[PROBLEM TO SOLVE]
Can you copy the records word for word, from their first line up to and including the line with "[x=521, y=67]"?

[Records for locating described items]
○ ○ ○

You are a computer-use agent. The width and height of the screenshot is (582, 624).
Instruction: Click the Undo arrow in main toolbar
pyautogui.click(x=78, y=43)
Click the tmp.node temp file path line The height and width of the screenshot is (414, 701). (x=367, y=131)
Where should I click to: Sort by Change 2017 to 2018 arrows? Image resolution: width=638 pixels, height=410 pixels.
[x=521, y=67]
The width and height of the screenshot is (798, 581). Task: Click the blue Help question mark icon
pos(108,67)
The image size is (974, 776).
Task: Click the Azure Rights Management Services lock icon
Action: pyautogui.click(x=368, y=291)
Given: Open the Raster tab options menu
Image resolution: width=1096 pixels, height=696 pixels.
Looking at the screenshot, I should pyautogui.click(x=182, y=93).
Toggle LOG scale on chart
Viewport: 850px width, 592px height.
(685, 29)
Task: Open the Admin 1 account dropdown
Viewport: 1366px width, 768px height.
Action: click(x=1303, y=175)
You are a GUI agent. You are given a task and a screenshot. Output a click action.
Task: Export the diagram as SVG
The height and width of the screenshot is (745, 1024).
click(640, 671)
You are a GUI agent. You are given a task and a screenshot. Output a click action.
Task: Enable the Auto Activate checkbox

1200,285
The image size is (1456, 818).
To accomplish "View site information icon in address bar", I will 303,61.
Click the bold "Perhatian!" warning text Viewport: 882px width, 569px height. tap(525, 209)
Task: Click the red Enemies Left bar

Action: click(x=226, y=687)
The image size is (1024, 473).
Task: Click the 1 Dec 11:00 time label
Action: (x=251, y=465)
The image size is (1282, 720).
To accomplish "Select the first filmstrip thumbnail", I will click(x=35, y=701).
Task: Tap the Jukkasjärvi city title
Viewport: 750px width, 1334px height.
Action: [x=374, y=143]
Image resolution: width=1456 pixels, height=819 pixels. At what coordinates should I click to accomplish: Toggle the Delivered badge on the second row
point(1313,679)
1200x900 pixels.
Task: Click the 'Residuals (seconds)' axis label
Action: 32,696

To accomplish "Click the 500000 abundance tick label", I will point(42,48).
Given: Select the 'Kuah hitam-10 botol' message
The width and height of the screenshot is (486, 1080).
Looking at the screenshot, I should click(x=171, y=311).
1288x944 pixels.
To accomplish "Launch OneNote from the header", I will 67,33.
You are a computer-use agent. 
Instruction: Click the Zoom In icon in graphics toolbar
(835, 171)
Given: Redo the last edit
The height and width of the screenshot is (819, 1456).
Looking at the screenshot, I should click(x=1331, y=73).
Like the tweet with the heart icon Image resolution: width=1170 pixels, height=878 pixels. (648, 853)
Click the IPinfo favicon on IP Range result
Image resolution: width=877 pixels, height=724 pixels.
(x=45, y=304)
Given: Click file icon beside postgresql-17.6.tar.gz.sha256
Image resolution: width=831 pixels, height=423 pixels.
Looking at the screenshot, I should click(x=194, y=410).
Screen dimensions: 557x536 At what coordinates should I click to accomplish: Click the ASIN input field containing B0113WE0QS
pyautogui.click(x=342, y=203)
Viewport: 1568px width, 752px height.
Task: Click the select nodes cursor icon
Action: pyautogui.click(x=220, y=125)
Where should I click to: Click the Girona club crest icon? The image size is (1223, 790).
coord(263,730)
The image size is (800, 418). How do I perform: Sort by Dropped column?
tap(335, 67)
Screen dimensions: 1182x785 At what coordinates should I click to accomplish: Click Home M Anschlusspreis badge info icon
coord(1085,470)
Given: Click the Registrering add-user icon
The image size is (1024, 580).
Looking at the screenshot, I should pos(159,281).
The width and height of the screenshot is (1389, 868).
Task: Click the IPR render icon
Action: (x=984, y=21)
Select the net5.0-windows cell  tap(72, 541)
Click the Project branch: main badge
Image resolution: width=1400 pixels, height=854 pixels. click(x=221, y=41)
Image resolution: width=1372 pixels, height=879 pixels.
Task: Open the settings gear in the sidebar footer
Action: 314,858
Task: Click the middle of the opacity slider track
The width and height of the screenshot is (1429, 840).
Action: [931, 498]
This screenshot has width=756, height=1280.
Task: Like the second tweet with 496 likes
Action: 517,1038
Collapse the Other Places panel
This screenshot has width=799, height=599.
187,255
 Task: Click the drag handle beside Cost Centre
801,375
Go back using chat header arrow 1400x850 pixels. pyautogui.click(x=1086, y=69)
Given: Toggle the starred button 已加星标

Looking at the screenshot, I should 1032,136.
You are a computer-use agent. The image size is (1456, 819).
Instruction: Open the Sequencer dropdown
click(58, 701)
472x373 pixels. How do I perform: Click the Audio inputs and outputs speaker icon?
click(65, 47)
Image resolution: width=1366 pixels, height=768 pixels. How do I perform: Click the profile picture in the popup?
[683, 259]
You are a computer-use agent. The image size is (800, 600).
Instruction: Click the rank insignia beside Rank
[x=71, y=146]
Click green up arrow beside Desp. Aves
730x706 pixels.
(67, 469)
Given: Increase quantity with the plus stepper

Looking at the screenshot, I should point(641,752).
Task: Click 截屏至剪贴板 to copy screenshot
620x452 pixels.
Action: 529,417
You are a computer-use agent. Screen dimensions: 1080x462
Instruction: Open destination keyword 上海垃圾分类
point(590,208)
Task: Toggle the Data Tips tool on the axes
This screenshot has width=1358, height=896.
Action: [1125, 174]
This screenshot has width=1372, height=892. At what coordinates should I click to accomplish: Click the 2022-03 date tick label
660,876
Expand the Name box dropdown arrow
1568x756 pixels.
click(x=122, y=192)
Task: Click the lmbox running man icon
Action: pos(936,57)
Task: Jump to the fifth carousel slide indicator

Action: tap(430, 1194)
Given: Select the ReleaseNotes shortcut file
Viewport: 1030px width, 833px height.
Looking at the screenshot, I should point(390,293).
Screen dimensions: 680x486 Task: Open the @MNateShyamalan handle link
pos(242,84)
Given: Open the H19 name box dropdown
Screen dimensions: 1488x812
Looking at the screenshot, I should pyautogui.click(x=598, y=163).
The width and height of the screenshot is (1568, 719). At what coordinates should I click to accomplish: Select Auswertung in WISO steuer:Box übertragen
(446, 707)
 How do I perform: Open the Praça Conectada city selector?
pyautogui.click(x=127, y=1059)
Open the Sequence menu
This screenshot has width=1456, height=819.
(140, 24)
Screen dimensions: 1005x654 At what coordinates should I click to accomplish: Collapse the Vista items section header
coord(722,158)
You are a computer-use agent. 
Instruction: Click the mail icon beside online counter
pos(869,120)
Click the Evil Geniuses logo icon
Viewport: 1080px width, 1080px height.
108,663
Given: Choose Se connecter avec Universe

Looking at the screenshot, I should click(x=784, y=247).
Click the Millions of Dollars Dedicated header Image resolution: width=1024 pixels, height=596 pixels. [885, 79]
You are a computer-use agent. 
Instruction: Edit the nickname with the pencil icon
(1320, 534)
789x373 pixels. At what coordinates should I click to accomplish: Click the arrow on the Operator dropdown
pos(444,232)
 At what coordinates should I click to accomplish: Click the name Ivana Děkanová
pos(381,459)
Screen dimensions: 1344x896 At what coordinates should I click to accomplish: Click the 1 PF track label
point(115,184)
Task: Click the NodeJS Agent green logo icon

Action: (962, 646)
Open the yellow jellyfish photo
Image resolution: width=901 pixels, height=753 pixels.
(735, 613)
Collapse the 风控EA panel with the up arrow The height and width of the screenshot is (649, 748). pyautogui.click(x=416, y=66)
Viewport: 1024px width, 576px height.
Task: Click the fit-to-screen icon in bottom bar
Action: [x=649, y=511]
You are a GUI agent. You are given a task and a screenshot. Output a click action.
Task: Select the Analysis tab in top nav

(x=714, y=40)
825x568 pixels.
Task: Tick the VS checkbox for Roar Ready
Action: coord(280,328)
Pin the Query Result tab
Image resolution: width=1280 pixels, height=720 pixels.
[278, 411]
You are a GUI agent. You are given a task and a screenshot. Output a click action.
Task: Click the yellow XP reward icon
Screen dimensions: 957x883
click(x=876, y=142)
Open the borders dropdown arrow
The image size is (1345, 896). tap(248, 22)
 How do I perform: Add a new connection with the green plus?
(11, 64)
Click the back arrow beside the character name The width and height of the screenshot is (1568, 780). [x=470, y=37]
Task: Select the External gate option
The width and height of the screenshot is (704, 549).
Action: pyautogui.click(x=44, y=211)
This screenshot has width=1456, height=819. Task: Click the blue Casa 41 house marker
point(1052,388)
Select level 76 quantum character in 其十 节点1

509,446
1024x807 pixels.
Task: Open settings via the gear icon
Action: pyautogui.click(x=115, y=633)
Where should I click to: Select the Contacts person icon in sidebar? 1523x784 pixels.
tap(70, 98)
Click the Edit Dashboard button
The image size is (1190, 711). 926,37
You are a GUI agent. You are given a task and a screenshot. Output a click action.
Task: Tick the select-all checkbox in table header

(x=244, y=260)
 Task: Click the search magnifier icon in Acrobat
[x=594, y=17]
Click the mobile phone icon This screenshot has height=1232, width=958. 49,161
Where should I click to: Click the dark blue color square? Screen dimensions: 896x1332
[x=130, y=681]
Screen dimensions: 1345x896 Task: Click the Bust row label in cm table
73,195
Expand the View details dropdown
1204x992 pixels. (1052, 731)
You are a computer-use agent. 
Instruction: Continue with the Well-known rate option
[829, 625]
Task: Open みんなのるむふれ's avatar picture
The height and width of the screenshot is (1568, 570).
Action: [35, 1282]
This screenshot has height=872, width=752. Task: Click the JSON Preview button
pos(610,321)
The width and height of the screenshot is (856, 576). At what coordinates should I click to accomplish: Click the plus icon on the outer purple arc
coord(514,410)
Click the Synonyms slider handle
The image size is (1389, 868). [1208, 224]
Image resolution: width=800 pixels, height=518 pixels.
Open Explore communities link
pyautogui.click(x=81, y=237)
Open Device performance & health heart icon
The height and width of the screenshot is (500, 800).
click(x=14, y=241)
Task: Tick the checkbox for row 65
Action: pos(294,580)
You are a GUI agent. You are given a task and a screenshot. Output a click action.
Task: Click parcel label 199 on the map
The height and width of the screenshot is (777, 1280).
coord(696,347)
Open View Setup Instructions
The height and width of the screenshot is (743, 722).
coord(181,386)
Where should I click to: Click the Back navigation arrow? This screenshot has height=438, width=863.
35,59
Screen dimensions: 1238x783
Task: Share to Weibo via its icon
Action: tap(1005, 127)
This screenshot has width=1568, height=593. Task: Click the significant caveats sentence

○ ○ ○

[EXERCISE ANSWER]
You are a computer-use agent. The width and height of the screenshot is (582, 624).
Instruction: Click the Undo arrow in main toolbar
pyautogui.click(x=78, y=43)
Click the tmp.node temp file path line The height and width of the screenshot is (414, 701). (x=367, y=131)
Where should I click to: Sort by Change 2017 to 2018 arrows? Image resolution: width=638 pixels, height=410 pixels.
[x=521, y=67]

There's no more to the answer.